Concepts

Author : MD TAREQ HASSAN | Updated : 2021/04/06

Topic

Topic is a particular stream of data
- Similar to a table in a database (without all the constraints)
- You can have as many topics as you want
- A topic is defined by it’s name
Topic can be think of “a anmed container for similar events” or “append only / ordered log of events”
If you wish to send a message you send it to a specific topic and if you wish to read a message you read it from a specific topic
A consumer pulls messages off of a Kafka topic while producers push messages into a Kafka topic
I n Kafka, the word topic refers to a category/feed name or a common name used to store and publish a particular stream of data
All Kafka records are organized into topics
Data in Kafka is stored in topics
Producer applications write data to topics and consumer applications read from topics

Partition

A kafka topic is split in partitions
- Partitions are separated in an order, starting from zero
- While creating a topic, we need to specify the number of partitions(the number is arbitrary and can be changed later)
Data content gets stored in the partitions within the topic
- The data once written to a partition can never be changed.

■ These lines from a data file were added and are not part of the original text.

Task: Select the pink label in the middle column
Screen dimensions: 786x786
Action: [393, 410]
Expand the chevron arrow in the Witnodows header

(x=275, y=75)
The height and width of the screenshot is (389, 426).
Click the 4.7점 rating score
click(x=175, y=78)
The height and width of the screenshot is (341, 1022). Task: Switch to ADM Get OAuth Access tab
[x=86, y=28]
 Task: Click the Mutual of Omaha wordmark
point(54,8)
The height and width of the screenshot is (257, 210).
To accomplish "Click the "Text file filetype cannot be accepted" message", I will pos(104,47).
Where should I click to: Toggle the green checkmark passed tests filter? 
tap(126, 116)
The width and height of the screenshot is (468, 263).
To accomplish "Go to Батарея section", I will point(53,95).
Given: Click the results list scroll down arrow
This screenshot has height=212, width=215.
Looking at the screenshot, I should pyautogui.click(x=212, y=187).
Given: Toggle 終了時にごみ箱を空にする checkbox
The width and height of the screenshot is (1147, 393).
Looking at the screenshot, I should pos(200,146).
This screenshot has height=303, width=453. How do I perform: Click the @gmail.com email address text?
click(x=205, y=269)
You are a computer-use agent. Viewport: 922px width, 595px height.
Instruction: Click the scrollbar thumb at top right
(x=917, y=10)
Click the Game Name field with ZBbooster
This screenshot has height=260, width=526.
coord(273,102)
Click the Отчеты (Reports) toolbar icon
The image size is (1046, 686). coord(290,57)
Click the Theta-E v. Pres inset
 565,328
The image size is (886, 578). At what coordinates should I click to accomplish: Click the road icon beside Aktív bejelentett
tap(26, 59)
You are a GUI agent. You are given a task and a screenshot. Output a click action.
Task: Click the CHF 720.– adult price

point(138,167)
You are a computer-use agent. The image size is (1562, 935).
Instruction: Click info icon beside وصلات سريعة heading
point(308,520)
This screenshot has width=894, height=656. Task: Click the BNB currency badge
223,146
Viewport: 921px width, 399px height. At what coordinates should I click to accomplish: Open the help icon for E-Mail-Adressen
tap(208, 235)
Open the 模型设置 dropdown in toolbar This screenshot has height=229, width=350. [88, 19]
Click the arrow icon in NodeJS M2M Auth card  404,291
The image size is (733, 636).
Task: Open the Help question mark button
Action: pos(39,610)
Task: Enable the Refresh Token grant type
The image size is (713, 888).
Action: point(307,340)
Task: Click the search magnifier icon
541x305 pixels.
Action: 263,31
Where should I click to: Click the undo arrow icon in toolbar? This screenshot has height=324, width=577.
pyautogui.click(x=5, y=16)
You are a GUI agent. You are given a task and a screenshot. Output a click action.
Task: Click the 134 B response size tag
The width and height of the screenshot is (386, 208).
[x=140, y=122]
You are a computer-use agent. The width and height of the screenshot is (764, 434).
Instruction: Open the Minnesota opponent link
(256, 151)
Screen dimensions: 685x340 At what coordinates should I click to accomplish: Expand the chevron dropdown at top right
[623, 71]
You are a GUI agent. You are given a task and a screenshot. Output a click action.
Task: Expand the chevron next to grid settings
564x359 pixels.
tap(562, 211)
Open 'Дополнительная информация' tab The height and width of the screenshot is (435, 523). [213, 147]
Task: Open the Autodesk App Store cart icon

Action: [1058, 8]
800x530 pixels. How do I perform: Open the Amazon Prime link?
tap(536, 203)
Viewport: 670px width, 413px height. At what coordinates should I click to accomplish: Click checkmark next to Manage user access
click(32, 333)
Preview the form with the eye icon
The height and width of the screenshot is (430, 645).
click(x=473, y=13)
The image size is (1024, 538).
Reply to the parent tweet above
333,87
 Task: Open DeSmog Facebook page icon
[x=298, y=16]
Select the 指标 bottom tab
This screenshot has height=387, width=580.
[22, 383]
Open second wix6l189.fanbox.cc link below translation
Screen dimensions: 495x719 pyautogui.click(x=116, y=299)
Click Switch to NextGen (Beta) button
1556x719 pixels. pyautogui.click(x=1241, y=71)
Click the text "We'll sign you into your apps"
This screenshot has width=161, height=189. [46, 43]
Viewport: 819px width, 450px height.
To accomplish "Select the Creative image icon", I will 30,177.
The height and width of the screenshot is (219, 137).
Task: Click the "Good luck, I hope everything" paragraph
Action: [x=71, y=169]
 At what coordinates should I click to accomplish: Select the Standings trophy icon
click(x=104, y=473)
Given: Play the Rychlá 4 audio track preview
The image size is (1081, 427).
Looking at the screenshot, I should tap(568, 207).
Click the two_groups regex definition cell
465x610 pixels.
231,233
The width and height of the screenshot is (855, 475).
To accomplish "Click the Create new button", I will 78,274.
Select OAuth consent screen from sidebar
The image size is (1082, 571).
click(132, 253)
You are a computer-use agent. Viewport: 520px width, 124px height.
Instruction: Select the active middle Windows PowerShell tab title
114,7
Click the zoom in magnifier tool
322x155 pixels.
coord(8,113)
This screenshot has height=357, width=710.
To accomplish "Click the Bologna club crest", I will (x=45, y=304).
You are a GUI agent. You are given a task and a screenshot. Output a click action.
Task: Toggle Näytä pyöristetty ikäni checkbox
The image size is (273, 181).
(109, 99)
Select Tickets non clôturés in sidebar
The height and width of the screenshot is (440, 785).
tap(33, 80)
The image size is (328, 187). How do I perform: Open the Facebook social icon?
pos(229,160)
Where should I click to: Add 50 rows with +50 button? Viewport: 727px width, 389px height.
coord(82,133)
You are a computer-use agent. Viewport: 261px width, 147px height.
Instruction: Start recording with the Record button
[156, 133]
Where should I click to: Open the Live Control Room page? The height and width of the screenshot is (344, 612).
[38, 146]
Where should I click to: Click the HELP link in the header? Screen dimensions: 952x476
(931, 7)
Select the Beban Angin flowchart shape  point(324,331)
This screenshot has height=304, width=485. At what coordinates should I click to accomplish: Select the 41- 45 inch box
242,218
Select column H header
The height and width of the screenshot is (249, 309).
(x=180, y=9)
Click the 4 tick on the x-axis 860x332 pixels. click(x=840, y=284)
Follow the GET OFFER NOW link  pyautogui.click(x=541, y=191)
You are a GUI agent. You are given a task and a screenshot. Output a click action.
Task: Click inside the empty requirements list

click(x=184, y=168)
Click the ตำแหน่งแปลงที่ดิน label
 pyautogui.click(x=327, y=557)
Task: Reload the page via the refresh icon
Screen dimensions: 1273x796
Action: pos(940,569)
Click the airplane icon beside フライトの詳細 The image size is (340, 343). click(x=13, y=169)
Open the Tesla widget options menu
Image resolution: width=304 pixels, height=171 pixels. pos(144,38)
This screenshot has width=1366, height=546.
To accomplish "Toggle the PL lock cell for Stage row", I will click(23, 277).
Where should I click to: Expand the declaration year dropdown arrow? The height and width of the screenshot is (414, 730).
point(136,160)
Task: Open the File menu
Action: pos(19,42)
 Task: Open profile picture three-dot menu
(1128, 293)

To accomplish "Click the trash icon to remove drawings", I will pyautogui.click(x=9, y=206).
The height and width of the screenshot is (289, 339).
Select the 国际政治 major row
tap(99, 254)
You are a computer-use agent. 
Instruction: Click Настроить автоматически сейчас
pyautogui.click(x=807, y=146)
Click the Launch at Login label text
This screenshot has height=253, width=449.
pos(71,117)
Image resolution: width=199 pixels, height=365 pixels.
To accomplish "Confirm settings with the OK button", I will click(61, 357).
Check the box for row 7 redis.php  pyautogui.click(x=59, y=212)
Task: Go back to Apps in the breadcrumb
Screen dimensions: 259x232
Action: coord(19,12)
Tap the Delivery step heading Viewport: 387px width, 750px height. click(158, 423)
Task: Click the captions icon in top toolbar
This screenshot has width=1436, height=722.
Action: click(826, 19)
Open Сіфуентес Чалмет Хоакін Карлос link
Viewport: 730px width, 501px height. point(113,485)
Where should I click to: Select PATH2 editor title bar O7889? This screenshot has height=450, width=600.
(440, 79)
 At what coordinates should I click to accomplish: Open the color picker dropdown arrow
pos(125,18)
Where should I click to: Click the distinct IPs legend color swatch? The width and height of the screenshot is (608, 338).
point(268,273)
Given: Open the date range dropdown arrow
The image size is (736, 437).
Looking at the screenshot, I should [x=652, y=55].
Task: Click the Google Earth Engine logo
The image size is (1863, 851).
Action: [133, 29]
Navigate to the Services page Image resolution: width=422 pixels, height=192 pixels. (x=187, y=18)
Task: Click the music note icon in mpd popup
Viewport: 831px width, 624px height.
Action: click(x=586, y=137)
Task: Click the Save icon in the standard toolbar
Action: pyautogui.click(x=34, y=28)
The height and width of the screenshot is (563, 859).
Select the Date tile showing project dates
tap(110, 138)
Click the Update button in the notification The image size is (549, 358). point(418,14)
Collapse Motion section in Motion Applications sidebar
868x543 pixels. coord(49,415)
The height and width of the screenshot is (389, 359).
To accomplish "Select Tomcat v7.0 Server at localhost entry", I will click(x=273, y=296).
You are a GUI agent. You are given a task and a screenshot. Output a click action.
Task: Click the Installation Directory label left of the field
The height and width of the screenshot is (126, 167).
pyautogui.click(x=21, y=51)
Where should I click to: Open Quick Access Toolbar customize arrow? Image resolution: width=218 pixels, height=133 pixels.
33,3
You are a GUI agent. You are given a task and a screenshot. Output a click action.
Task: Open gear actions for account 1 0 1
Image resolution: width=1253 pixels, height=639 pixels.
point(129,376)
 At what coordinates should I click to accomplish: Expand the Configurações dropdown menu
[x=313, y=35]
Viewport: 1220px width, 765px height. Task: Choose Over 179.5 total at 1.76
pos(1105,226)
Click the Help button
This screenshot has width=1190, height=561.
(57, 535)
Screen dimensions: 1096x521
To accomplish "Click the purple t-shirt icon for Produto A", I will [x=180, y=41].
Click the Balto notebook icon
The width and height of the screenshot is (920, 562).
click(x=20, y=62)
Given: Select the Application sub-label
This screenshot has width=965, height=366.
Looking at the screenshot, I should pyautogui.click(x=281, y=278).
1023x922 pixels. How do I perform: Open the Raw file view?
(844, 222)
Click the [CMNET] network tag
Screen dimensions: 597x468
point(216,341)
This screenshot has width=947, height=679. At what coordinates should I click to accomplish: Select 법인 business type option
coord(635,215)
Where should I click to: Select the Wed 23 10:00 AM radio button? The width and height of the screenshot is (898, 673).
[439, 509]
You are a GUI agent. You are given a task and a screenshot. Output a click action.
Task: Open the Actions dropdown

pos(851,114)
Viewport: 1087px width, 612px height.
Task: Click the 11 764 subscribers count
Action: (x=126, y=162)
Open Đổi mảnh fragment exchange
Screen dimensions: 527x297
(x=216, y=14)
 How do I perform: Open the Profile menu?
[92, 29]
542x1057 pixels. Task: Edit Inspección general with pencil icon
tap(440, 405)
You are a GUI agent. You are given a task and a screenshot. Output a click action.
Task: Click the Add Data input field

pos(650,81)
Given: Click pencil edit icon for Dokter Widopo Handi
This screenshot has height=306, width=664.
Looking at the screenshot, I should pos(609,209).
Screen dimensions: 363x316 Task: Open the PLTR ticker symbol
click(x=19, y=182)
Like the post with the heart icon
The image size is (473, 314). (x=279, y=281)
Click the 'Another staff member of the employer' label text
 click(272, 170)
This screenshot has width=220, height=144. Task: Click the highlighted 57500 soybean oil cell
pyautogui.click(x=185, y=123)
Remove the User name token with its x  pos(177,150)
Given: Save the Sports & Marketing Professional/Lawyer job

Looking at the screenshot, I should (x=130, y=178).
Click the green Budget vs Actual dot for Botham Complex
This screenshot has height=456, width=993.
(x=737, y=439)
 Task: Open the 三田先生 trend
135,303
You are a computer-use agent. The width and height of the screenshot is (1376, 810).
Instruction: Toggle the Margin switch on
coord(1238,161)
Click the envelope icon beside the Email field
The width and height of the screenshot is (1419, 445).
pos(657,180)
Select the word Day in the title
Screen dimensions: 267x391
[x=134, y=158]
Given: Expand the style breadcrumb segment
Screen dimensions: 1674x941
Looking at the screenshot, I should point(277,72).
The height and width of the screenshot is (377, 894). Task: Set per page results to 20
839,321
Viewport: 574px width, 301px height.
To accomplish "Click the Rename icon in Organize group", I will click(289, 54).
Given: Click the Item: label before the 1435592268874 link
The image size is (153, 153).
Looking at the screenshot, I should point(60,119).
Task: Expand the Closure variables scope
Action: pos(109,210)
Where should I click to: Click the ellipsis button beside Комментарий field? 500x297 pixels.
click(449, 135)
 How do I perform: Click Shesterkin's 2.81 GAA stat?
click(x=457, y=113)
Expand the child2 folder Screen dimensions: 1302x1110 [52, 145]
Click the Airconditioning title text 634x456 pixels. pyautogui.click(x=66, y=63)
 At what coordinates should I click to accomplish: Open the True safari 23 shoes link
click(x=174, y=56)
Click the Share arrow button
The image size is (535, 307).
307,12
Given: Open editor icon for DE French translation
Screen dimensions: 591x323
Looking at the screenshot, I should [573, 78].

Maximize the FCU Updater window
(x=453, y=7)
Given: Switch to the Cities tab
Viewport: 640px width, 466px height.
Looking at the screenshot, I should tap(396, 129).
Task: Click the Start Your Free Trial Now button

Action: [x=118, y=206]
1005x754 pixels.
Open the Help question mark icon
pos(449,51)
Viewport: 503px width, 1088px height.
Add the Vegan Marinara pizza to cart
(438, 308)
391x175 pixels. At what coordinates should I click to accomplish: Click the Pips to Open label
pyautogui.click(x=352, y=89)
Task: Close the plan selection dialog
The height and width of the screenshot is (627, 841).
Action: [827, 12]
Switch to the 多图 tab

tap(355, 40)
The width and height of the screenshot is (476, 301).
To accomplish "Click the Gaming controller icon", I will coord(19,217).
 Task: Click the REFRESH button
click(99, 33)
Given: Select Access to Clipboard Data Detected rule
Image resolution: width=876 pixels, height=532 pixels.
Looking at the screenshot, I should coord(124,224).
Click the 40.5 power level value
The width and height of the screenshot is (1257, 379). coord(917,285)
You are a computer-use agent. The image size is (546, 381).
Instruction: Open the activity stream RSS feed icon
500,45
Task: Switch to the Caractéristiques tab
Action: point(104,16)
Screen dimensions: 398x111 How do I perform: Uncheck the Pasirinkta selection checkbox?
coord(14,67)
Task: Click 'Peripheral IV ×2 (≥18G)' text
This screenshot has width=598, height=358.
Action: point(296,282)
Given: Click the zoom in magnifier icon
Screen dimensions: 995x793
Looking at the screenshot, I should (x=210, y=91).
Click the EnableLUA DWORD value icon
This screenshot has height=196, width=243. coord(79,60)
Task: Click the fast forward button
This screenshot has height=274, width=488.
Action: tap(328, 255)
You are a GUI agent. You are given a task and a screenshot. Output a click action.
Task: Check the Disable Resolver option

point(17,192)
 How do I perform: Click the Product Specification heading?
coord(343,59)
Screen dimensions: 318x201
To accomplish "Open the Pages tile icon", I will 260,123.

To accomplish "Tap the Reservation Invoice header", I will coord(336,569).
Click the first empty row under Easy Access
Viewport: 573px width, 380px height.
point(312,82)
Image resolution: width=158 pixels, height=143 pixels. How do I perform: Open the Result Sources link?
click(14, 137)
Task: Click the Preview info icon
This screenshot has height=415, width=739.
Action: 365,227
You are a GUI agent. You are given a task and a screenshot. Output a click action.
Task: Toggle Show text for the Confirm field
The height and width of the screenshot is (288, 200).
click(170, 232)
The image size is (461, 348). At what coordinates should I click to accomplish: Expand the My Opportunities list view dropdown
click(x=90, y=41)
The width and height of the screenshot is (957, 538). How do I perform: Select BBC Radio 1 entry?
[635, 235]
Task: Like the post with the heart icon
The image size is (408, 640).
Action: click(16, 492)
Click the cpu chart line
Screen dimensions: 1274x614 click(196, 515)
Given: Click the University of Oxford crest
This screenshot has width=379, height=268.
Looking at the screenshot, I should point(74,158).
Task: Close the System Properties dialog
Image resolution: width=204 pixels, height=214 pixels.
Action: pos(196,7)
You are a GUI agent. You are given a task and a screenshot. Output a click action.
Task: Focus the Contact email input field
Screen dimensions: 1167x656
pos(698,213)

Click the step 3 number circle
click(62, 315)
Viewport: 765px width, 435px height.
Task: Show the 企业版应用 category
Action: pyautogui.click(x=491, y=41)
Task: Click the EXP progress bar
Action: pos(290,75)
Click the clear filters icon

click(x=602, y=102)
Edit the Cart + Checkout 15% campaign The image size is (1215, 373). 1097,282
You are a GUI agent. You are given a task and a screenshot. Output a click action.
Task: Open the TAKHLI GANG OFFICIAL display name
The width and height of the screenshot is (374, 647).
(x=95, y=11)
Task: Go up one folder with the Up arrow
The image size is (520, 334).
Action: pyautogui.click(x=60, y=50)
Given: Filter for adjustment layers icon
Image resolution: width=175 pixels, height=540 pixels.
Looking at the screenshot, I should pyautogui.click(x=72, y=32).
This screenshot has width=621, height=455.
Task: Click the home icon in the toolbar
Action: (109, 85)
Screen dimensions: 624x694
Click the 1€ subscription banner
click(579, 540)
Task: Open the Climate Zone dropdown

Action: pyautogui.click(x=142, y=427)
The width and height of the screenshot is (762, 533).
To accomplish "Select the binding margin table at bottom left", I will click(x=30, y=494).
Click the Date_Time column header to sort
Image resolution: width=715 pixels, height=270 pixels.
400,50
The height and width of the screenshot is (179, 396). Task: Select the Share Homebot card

It is immutable
- The data is kept in a partition for a limited time only (retaintion period can be set)
Data is assigned randomly to a partition unless a key is provided

Each topic is divided into partions (i.e. 3 partitions) and then each partion will be replicated

Topic: T0 (T-zero)
Partitions:
- T0_P0
- T0_P1
- T0_P2
Replication Factor: 3
Replicas
- T0_P0_R0
- T0_P0_R1
- T0_P0_R2

Partitions allow you to parallelize a topic by splitting the data in a particular topic across multiple brokers — each partition can be placed on a separate machine to allow for multiple consumers to read from a topic in parallel. Consumers can also be parallelized so that multiple consumers can read from multiple partitions in a topic allowing for very high message processing throughput.

Offset

Each message gets stored into partitions with an incremental id known as its Offset value
Each message within a partition has an identifier called its offset
Offset starts with zero
The offsets for a partition are infinite
The order of the offset value is guaranteed within the partition only and not across the partition
The ordering of messages in a partition is an immutable sequence
The offset value always remains in an incremental state, it never goes back to an empty space
data in offset:
- Does not have any relation with the data in offset in different partition
- Inter-related with data in offset in the same partition

Another way to view a partition is as a log. A data source writes messages to the log and one or more consumers reads from the log at the point in time they choose.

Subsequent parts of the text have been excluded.